Last month, French land registry records were opened up to the public, granting free on-line access to the sale price of property.
With the creation of the Demande de valeur foncière, at the click of your mouse it is possible to obtain brief details of property sale transactions that have taken place between 2014 and 2018.
The transactions include all sales, for houses, apartments, land and other buildings.
The information provided includes the sale price, date of sale, size of property, number of bedrooms, land area and plot (cadastre) number. It does not give the name of the seller or the buyer.
The prices shown do not include stamp duty, notaire fees or estate agent fees.
Although there is no information prior to 2014, going forward the database will be updated twice a year in April and October. Sales prior to 2014 may also be available in due course.
To obtain access to the data you need to go to Demande de Valeur Foncière.
The page shows an interactive map of France. You can then either click on the relevant department for your search, or enter search criteria in the left-hand column of the page.
Using the interactive map you can scroll down to a property. If there has been a sale within the last 5 years it will be coloured blue on the plot(s), for each section of the register.
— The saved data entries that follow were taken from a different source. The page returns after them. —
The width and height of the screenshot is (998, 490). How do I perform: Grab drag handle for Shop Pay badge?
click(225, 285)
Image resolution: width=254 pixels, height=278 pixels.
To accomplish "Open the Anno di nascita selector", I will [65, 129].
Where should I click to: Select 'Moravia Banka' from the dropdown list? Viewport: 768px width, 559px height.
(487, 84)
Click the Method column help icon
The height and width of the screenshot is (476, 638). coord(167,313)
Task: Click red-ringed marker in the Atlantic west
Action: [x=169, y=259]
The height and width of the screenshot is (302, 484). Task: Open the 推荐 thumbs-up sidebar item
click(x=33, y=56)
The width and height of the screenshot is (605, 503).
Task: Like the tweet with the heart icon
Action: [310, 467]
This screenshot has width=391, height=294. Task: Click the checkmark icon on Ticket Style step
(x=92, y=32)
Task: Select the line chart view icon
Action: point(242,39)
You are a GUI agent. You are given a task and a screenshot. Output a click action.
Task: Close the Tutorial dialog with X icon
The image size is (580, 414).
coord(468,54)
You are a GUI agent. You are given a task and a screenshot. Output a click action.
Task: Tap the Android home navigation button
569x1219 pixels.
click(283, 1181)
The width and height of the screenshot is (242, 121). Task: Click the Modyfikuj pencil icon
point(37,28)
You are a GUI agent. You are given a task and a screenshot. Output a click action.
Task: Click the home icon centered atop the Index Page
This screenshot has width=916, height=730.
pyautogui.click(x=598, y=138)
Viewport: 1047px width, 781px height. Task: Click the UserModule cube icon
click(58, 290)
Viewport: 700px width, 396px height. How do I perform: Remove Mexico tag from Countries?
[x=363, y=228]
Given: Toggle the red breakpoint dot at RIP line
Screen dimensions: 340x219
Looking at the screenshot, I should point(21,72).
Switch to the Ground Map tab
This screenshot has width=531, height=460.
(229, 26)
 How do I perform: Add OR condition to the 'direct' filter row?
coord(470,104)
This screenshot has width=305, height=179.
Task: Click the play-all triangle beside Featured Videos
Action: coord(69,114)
Where there are multiple plots in a sale, the price shown on each plot will be the sale price for the whole transaction, so some care is needed in tying the complete sale together, which is possible by using the date given for the transaction.
In addition, it is likely that some errors will occur on transfer of the information, so like all such systems, there is no guarantee of 100% accuracy.
The information will be of use to prospective buyers and sellers, particularly in urban areas, although as François Gagnon, Président of national estate agents ERA has stated: "Même si un particulier peut avoir accès aux résultats de son test sanguin, il aura toujours besoin d’un médecin pour les interpréter."